> **TASK INSTRUCTIONS**: Below are lines of data, and only some are wanted. Please repeat exactly those from the line that has "Task: Select the G" through the line that has "Given: Open the 购物车 shopping cart".

Saved data entries
------------------------

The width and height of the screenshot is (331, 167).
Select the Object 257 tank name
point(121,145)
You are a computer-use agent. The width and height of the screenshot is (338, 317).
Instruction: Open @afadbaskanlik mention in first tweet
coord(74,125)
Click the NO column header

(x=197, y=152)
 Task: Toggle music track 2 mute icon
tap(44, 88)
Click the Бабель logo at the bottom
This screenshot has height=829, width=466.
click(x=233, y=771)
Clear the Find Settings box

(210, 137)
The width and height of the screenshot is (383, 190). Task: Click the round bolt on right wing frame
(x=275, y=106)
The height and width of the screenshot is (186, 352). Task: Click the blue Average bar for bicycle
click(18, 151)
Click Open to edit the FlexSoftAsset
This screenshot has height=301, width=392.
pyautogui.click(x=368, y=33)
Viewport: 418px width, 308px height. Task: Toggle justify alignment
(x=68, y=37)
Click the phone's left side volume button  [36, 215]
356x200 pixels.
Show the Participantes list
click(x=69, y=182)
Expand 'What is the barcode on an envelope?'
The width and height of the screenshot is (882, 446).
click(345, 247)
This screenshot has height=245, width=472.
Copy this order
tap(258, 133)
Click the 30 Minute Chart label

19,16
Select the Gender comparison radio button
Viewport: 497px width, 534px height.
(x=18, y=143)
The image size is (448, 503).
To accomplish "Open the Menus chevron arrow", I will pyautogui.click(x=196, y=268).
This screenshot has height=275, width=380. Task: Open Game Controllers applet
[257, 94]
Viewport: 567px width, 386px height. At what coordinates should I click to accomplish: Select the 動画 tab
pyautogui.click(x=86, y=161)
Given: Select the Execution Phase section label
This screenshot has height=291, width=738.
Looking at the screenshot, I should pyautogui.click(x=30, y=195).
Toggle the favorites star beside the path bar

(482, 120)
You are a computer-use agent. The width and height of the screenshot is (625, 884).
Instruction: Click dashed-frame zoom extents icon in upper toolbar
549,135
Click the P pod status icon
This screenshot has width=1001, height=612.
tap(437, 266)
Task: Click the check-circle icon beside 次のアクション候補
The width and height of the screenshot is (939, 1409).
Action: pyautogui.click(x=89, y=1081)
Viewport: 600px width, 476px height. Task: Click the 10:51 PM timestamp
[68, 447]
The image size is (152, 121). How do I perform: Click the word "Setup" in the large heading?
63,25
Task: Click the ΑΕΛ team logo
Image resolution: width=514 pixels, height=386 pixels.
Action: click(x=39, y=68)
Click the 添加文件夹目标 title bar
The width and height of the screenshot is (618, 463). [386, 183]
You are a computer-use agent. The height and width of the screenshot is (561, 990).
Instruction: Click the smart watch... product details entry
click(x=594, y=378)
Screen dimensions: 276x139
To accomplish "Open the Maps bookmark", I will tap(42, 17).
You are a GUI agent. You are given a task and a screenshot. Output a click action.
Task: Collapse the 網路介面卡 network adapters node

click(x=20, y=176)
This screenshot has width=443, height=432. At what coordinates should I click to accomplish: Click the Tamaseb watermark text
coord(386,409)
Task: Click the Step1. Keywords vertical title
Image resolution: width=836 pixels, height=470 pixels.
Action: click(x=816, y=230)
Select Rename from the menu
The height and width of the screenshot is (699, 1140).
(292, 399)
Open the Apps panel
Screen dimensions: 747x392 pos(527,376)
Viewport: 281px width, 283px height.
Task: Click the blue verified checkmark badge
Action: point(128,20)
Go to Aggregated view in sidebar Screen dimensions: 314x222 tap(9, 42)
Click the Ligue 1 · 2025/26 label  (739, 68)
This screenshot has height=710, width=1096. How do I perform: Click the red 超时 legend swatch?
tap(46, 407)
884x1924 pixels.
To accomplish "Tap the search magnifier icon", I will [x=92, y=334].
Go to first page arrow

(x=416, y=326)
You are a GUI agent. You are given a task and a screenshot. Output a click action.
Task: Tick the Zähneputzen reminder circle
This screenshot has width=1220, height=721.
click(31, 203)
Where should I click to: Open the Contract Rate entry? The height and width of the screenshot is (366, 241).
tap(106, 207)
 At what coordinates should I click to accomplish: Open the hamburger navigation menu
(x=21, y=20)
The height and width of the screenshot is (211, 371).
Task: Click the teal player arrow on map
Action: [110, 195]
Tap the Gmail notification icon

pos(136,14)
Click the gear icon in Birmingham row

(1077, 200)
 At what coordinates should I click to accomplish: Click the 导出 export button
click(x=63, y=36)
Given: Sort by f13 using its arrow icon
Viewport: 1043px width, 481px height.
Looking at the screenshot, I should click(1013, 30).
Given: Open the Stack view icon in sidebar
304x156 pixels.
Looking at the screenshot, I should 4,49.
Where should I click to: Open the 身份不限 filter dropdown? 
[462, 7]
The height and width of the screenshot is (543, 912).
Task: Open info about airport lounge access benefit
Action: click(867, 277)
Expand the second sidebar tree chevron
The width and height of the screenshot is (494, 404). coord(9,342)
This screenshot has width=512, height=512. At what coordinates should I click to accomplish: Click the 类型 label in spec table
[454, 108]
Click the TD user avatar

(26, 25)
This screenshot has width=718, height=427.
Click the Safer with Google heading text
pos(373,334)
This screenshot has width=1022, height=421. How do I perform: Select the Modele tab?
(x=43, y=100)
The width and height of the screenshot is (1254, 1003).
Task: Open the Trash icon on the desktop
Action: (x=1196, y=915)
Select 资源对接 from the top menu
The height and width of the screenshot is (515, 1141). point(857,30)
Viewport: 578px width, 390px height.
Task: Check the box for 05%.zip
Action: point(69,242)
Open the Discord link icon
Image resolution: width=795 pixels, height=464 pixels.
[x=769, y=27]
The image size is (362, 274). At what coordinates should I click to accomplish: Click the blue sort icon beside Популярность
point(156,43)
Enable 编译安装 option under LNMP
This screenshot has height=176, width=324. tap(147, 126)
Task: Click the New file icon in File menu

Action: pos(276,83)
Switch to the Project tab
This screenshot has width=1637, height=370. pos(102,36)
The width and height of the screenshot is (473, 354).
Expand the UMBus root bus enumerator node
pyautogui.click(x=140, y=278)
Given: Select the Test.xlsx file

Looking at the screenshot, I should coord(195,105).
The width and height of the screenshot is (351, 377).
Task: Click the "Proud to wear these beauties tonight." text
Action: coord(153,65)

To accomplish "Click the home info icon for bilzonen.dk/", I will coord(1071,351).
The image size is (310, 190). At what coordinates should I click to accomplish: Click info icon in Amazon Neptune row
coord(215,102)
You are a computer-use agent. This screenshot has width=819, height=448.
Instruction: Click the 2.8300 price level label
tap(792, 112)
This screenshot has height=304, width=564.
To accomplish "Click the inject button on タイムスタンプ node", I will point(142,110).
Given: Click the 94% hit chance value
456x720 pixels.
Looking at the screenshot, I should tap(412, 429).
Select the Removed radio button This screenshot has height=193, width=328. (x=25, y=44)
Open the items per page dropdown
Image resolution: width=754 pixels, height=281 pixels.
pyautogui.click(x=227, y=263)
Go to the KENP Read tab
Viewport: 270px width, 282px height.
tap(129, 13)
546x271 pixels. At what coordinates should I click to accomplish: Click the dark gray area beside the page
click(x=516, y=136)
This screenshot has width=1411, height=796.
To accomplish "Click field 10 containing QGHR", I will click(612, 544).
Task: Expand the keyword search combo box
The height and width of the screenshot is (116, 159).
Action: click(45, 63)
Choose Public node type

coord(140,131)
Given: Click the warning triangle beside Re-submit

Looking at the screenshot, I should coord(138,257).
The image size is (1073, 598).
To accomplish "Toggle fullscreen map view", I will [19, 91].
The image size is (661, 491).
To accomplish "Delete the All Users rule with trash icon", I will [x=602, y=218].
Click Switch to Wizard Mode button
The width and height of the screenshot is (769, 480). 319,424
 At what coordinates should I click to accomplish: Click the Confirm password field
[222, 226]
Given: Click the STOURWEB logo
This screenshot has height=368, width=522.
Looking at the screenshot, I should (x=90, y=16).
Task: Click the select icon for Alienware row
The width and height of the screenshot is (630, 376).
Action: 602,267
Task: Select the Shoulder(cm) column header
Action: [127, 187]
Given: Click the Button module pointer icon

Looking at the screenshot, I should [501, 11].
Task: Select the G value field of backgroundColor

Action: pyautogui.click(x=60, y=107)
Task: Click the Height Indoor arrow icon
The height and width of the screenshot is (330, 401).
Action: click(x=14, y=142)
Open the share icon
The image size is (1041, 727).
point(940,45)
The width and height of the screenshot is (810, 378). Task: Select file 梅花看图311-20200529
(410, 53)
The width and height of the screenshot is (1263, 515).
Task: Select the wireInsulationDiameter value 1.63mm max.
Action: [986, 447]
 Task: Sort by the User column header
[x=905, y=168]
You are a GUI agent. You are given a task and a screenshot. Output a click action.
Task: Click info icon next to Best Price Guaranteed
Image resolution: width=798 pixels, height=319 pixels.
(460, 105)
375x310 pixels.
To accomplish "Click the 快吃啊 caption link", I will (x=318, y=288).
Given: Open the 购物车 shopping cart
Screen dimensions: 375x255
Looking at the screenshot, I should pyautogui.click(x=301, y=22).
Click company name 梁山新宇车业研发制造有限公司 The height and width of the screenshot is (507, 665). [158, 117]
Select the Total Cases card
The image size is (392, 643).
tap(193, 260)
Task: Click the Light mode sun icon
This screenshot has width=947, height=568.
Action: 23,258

------------------------

> **YOUR RESPONSE**:
Task: Select the G value field of backgroundColor

Action: pyautogui.click(x=60, y=107)
Task: Click the Height Indoor arrow icon
The height and width of the screenshot is (330, 401).
Action: click(x=14, y=142)
Open the share icon
The image size is (1041, 727).
point(940,45)
The width and height of the screenshot is (810, 378). Task: Select file 梅花看图311-20200529
(410, 53)
The width and height of the screenshot is (1263, 515).
Task: Select the wireInsulationDiameter value 1.63mm max.
Action: [986, 447]
 Task: Sort by the User column header
[x=905, y=168]
You are a GUI agent. You are given a task and a screenshot. Output a click action.
Task: Click info icon next to Best Price Guaranteed
Image resolution: width=798 pixels, height=319 pixels.
(460, 105)
375x310 pixels.
To accomplish "Click the 快吃啊 caption link", I will (x=318, y=288).
Given: Open the 购物车 shopping cart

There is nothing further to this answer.